Motivated by the corrected form of the entropy-area law, and with the help of von Neumann entropy of quantum matter, we construct an emergent spacetime by the virtue of the geometric language of statistical information manifolds. We discuss the link between Wald--Jacobson approaches of thermodynamic/gravity correspondence and Fisher pseudo-Riemannian metric of information manifold. We derive in detail Einstein's field equations in statistical information geometric forms. This results in finding a quantum origin of a positive cosmological constant that is founded on Fisher metric. This cosmological constant resembles those found in Lovelock's theories in a de Sitter background as a result of using the complex extension of spacetime and the Gaussian exponential families of probability distributions, and we find a time varying dynamical gravitational constant as a function of Fisher metric together with the corresponding Ryu-Takayanagi formula of such system. Consequently, we obtain a dynamical equation for the entropy in information manifold using Liouville-von Neumann equation from the Hamiltonian of the system. This Hamiltonian is suggested to be non-Hermitian, which corroborates the approaches that relate non-unitary conformal field theories to information manifolds. This provides some insights on resolving "the problem of time".

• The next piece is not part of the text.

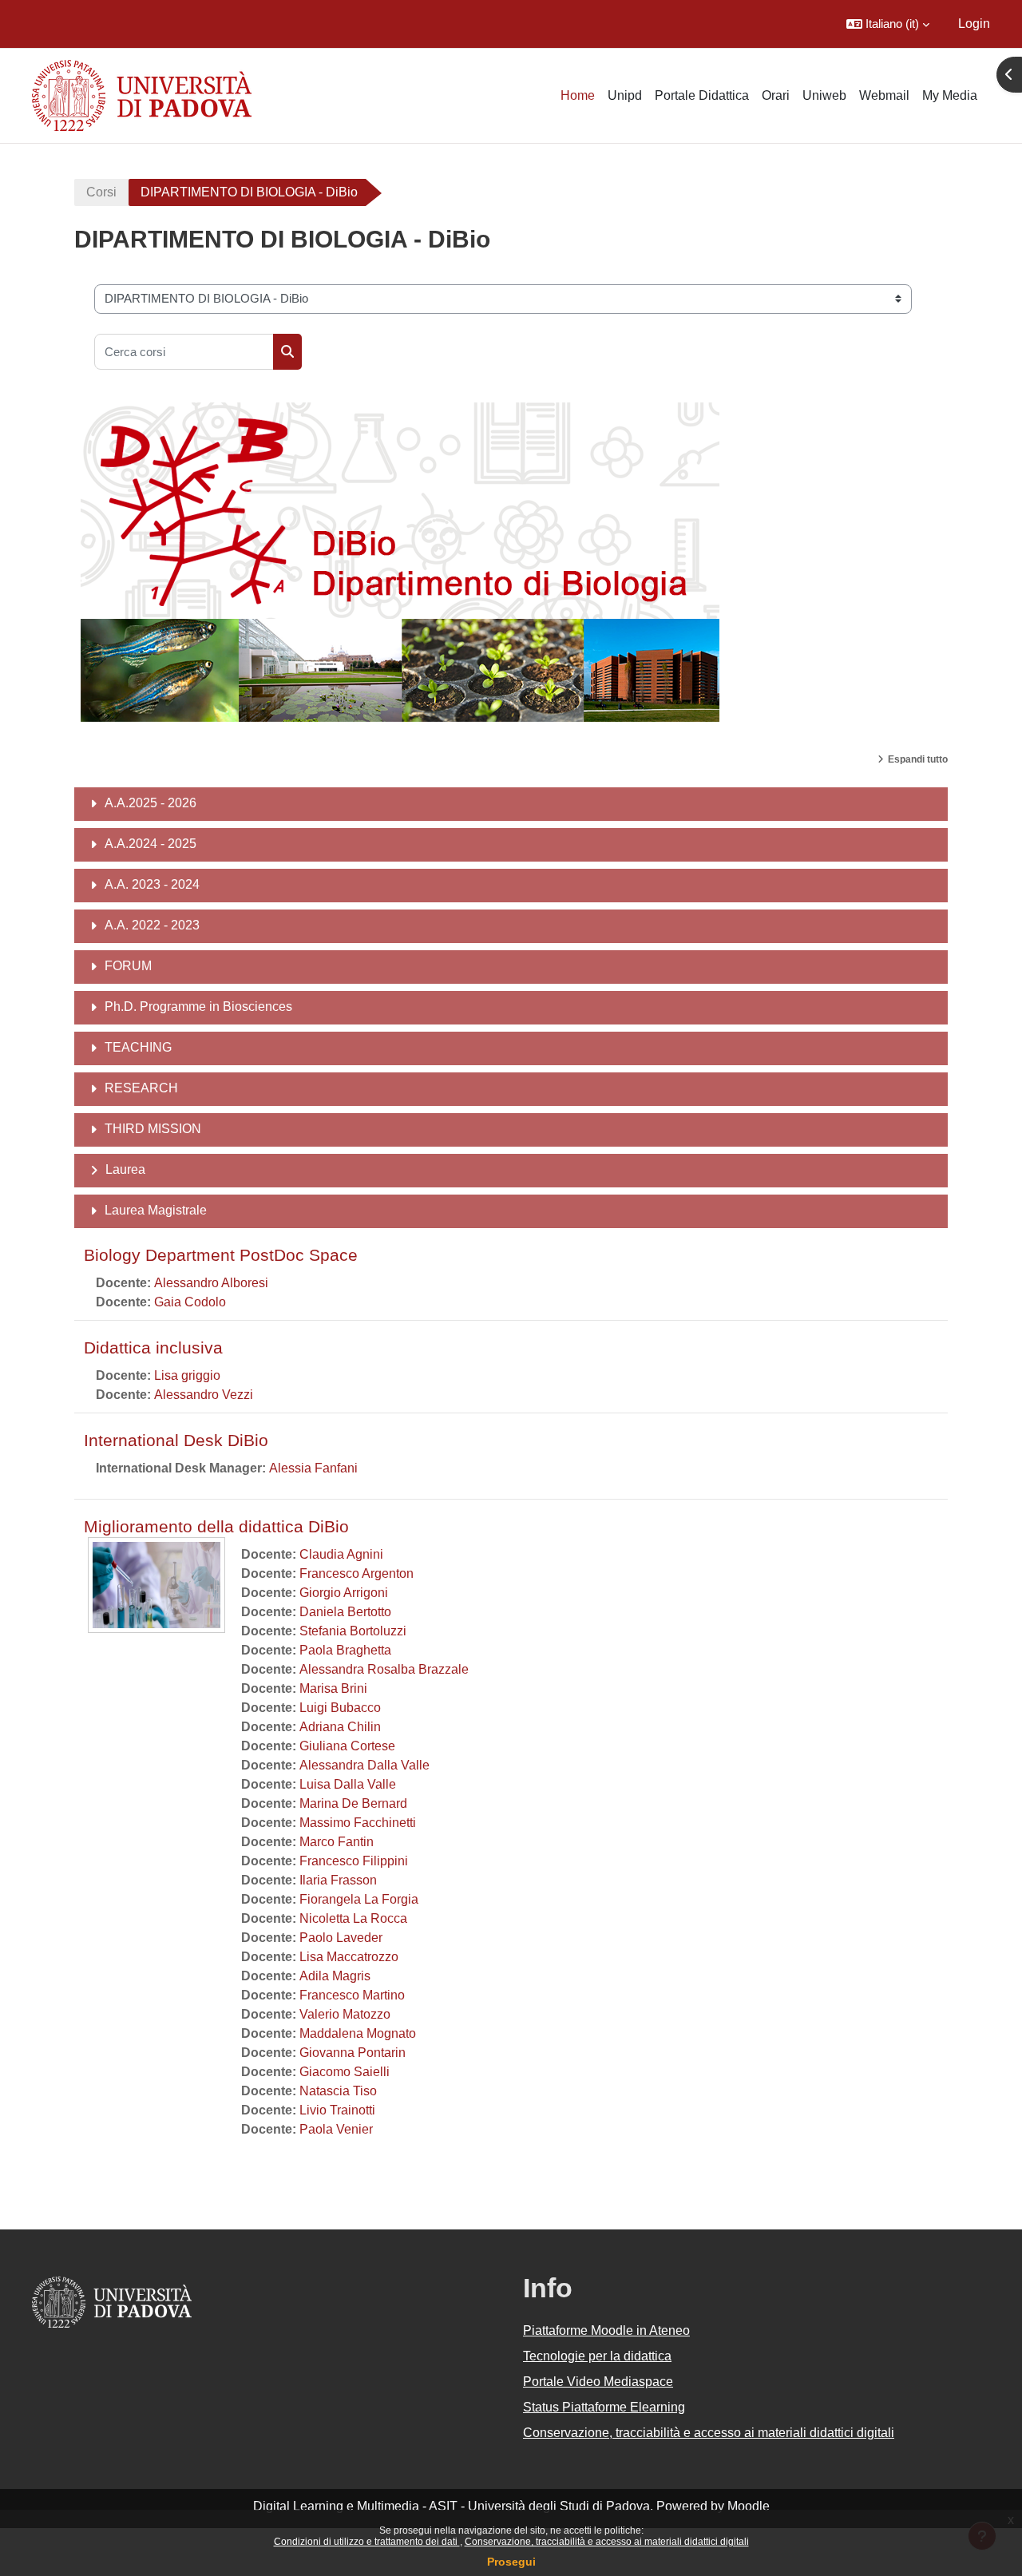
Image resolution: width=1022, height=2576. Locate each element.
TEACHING (138, 1047)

翻译：受熵-面积定律修正形式的启发，并借助量子物质的冯·诺伊曼熵，我们利用统计信息流形的几何语言构建了一个涌现时空。我们讨论了热力学/引力对应中的Wald-Jacobson方法与信息流形上的Fisher伪黎曼度量之间的联系。我们详细推导了以统计信息几何形式表述的爱因斯坦场方程。由此发现了一个基于Fisher度量的正宇宙学常数的量子起源。该宇宙学常数类似于在de Sitter背景下使用时空复延拓和高斯指数型概率分布族时Lovelock理论中得到的常数，并且我们得到了一个随Fisher度量变化的时变动力学引力常数，以及该体系对应的Ryu-Takayanagi公式。进而，我们利用系统的哈密顿量，通过Liouville-von Neumann方程得到了信息流形中熵的动力学方程。该哈密顿量被提议为非厄米形式，这佐证了将非幺正共形场论与信息流形联系起来的观点。这为解决"时间之矢问题"提供了一些见解。